Ms. Pacaud's life of ease ended in 1930, when her father lost the family fortune in the Depression. "All the servants left, my father died, my mother had to do the housework, and I had to learn to cook," she recalled. "God have mercy on those who had to eat what I put on the table."

Ms. Pacaud went to work for Dominion Textile, where she was put in charge of sales of greige material, which was used for military uniforms. Perhaps because she was employed by a textile company, she had a great fashion sense and was always elegantly turned out, even as a centenarian.

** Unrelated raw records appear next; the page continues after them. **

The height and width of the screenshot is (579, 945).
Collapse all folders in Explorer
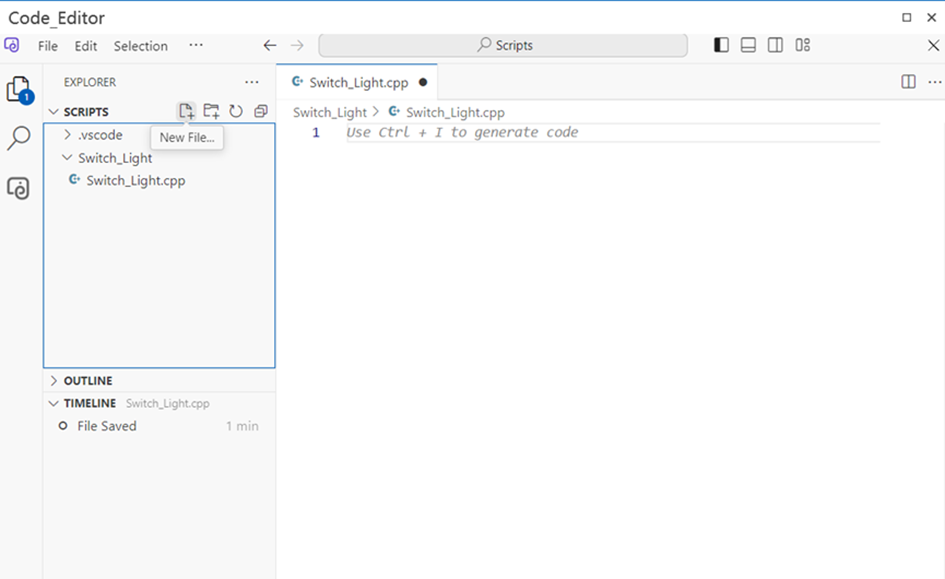(261, 111)
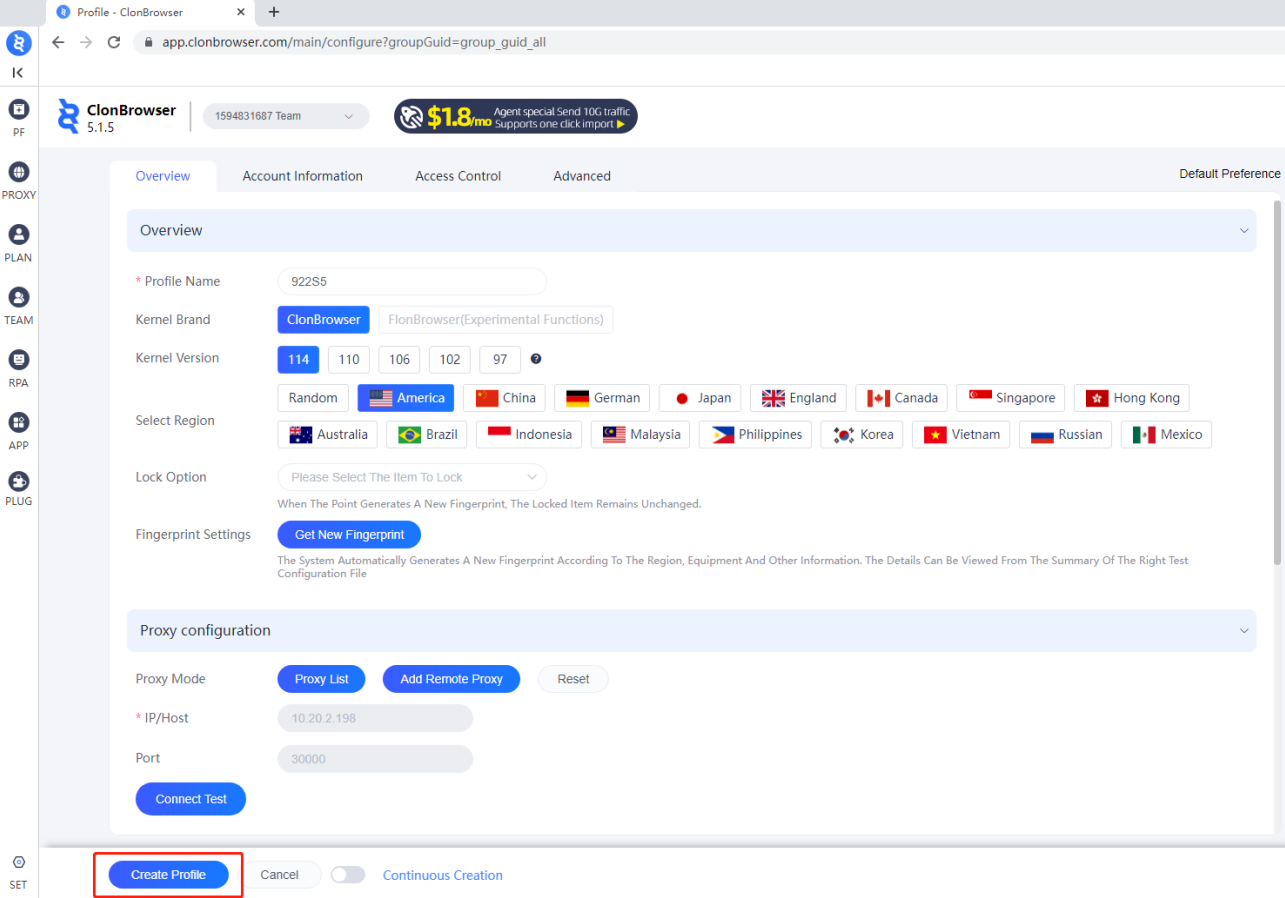Screen dimensions: 1285x898
Task: Click the Profile Name input field
Action: click(412, 282)
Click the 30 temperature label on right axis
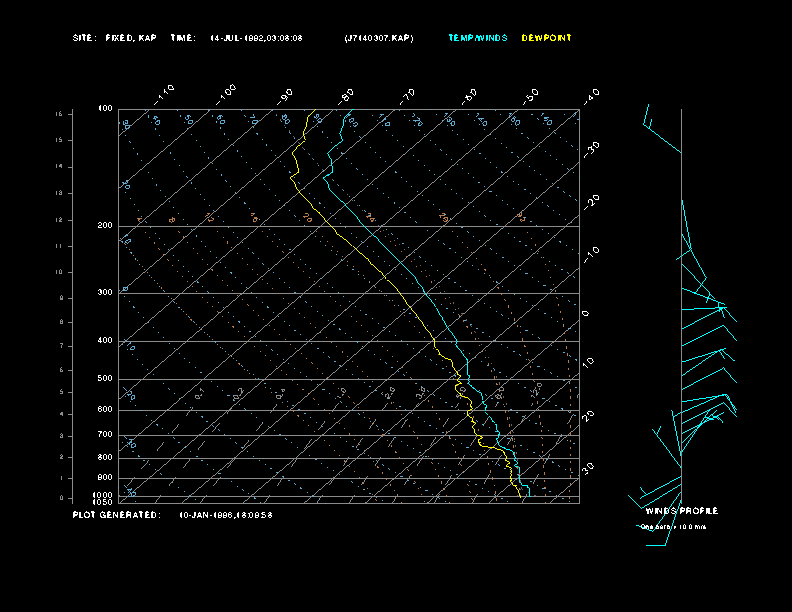The height and width of the screenshot is (612, 792). [589, 467]
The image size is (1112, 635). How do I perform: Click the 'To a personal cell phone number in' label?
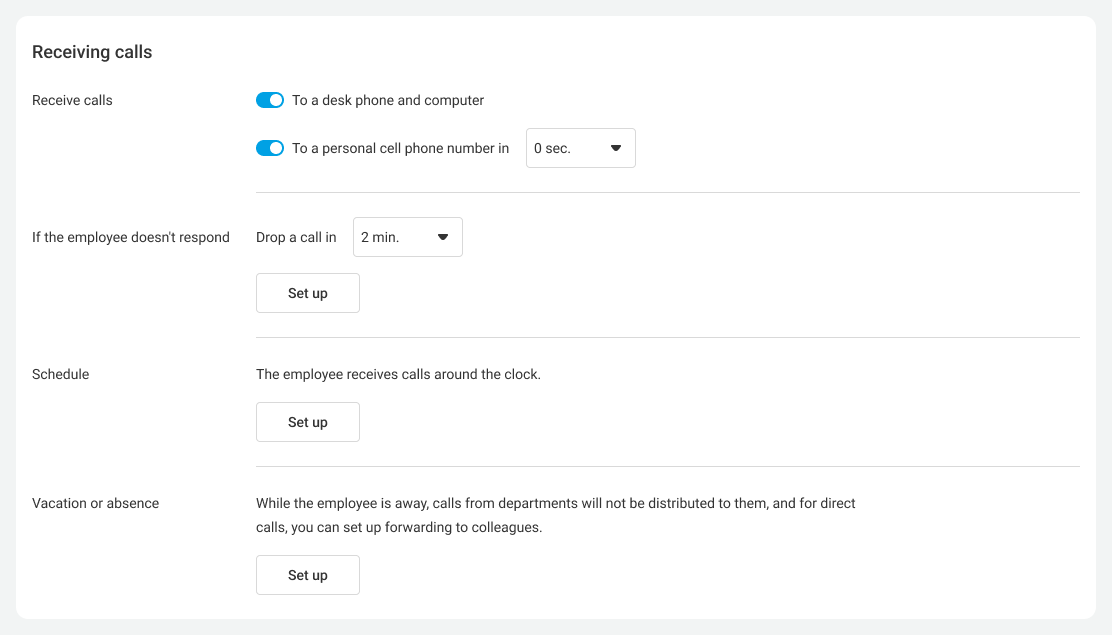pos(400,148)
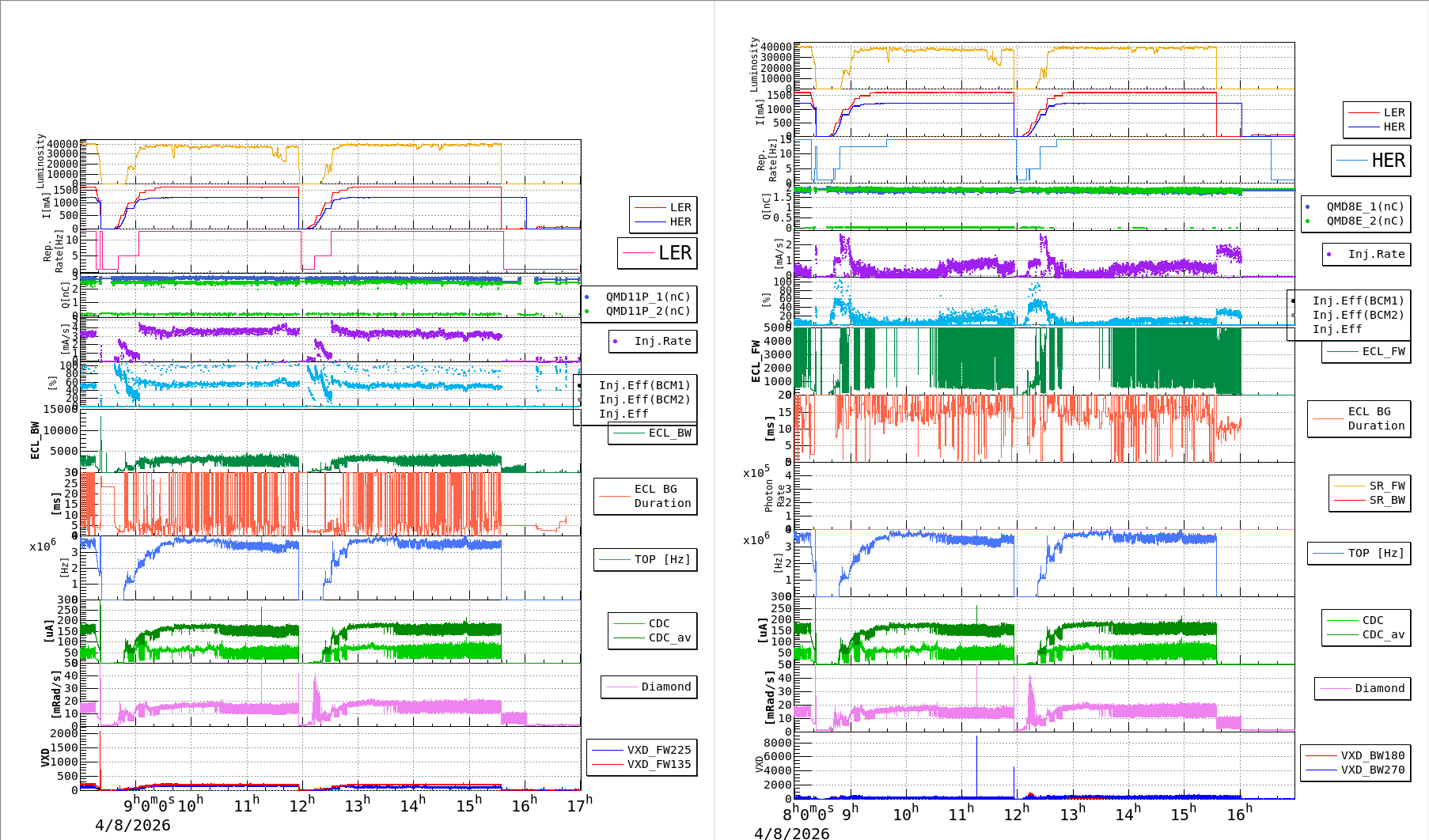This screenshot has height=840, width=1429.
Task: Click the ECL_BW legend label
Action: 669,433
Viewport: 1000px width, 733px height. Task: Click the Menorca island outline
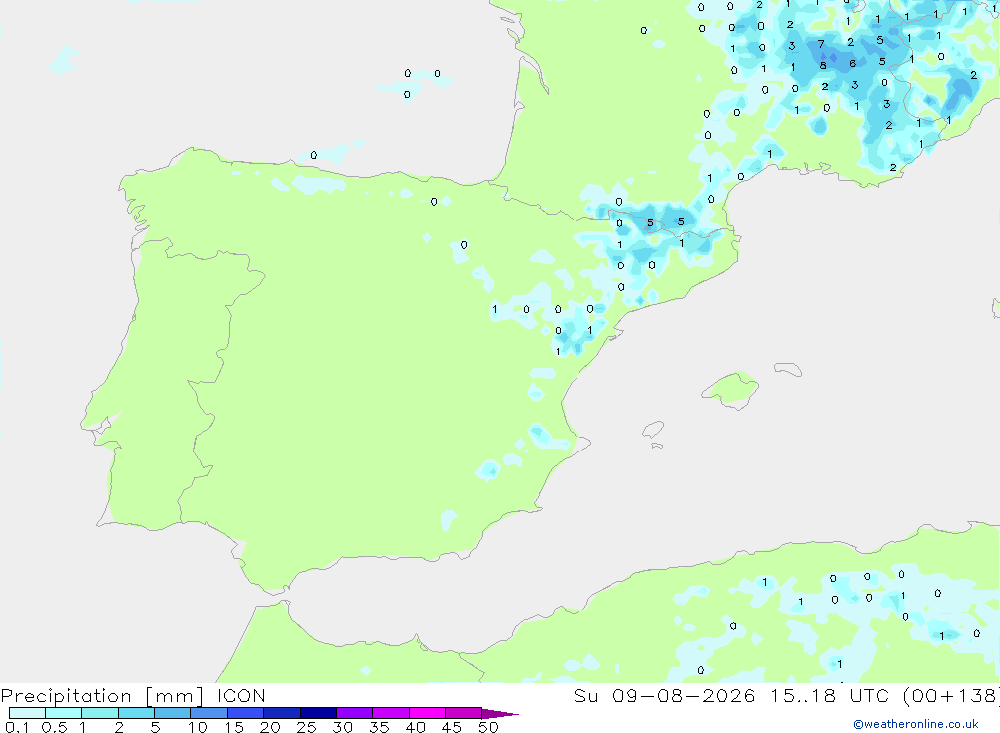[788, 369]
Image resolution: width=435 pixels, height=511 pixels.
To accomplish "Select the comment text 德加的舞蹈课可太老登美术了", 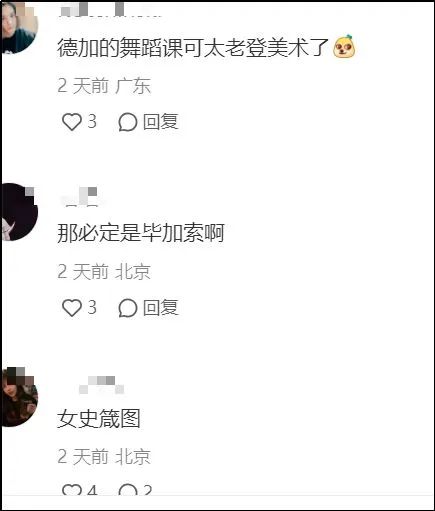I will [193, 48].
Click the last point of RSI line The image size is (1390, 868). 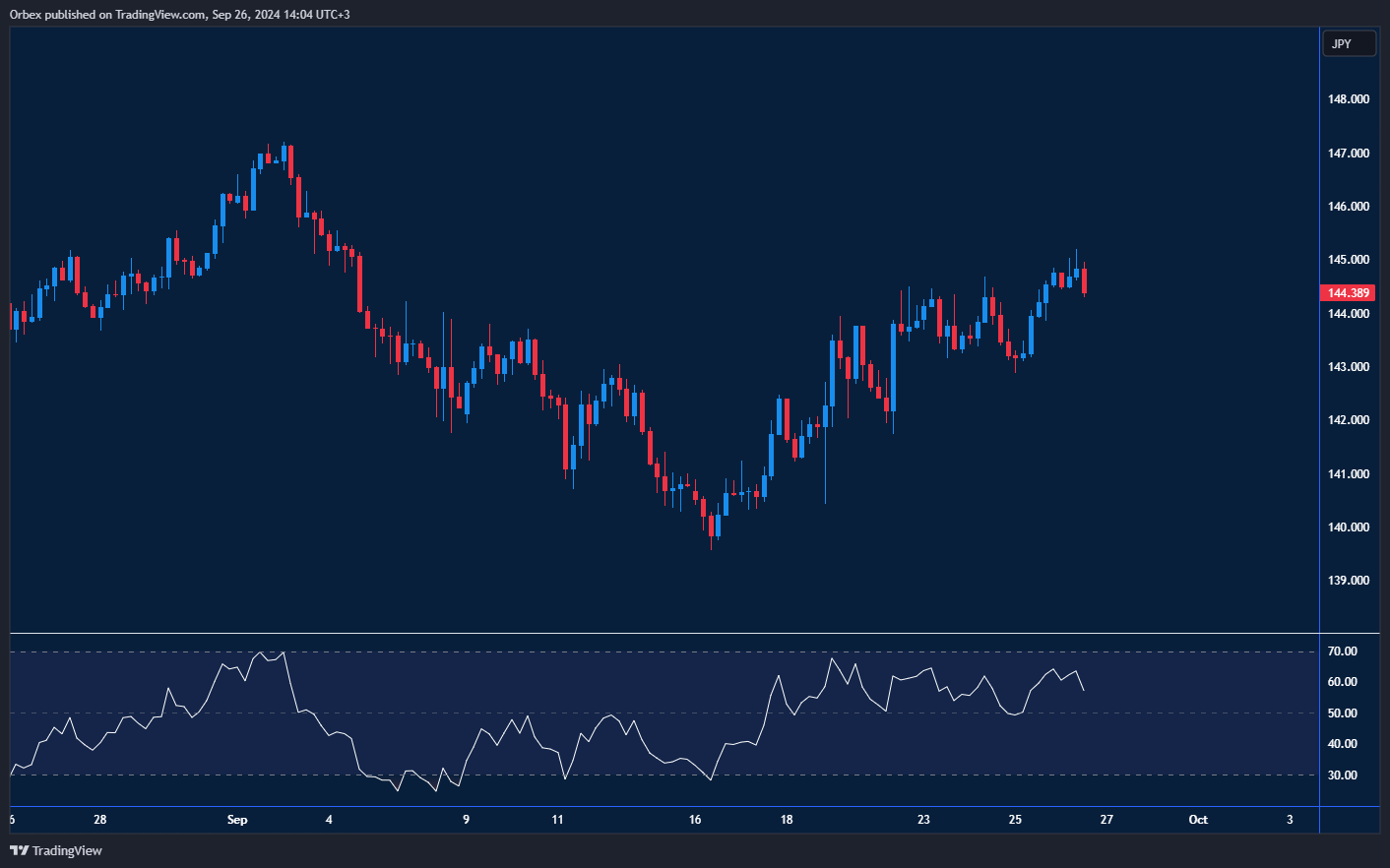(1084, 690)
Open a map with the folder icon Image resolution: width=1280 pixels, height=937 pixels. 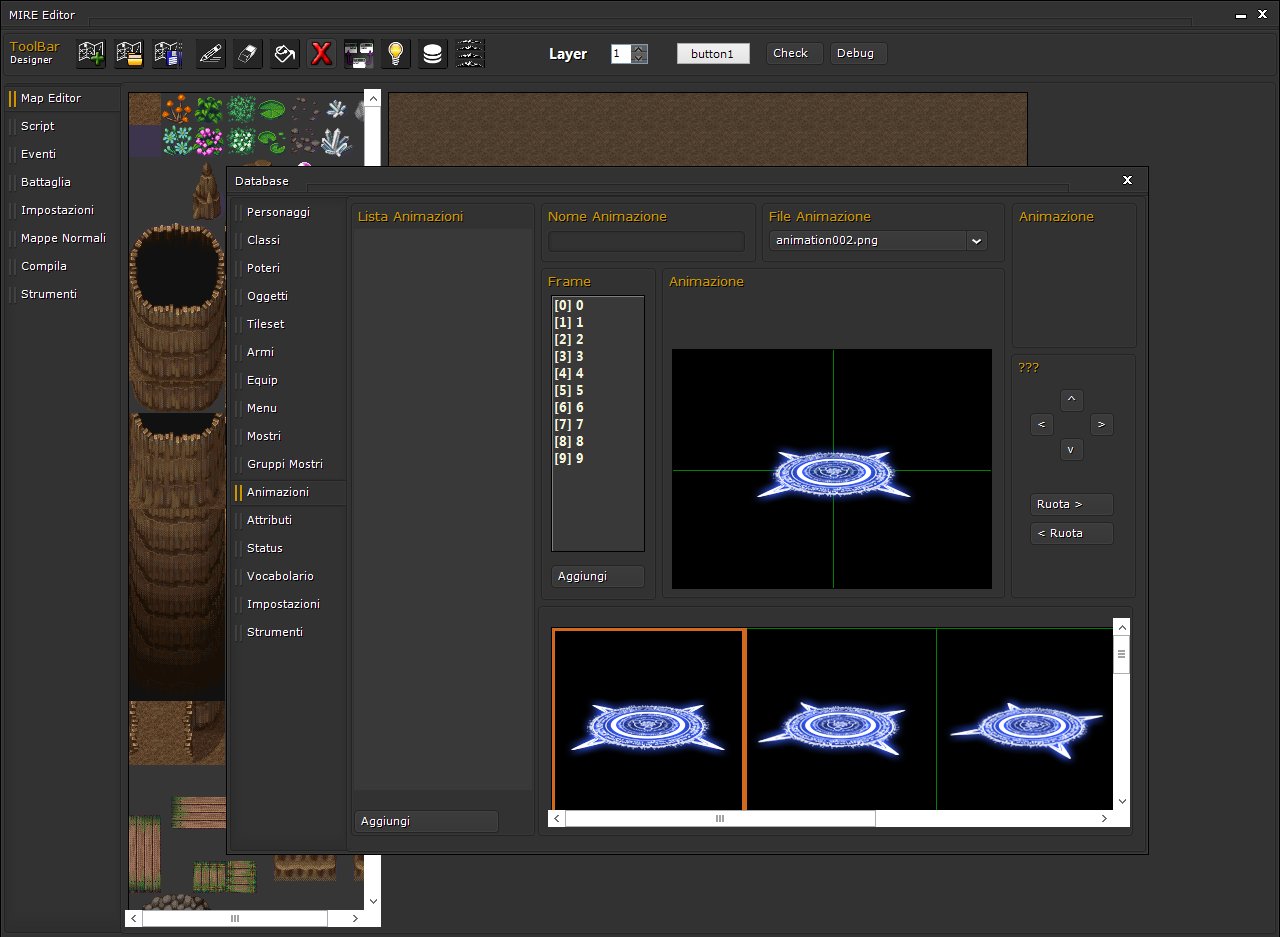130,54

She retired in 1973, at 65, but she didn't stop working. She volunteered at the Montreal General Hospital for the next three decades. "She was sharp. She was dedicated, she was energetic. Every patient who ever met her remembers her. She was an inspiration. She had a story for everyone and made time for everyone," said Rita Giulione, the hospital's manager of volunteer services.

"She never missed a day's work, no matter the weather. She walked up the hill to the hospital. The only ward she was reluctant to service was the geriatric ward. She thought the patients there were too old, and too fussy."

She travelled extensively, to Egypt, the Middle East, Europe and Florida, but continued to do her rounds at the hospital until she injured herself while lifting a heavy box and stopped working at 102. Her contributions were recognized three years ago by the Quebec Association of Hospital Auxiliaries.

"I never thought of myself as a volunteer. I just did what I enjoyed, which is pretty much what I did every day of my life," she said. "I forgot how old I was. Everyone makes such a fuss about it, but you just keep waking up each day and going on. It's not that you get old, it's that circumstances around you change." You don't lose interest in what is going on around you. Those around you lose interest in you, and you can't keep up. I found myself becoming increasingly isolated."

Disillusioned by a teenage romance that went sour, she never married. But at 103, she raised more than a few eyebrows when she agreed to be the matron of honour at a same-sex marriage.

"Meaningful relationships are difficult to sustain," she said. "Whenever human beings make them work, they deserve support."

Featured in a book published last year, Au Coeur de l'image des aînés, she told the authors that the secret to longevity was to "always take things as they come, not to take anything too seriously. If you choose to look beyond the length of your nose, you will discover the entire world is at your doorstep."

She continued to organize bridge tournaments for the ladies at Fulford House, the Montreal seniors' residence where she spent her final days. By the time she reached her 106th birthday last year, she confided to friends that she had become weary not of life, but of the daily grind of living.

"After all, there is a limit to the number of bridge games you can play in a lifetime," she said.

Editor's note: A previous version of this obituary had the name of Lucille Pacaud's mother spelled incorrectly. It is Henriette Fauteux, not Fauteaux.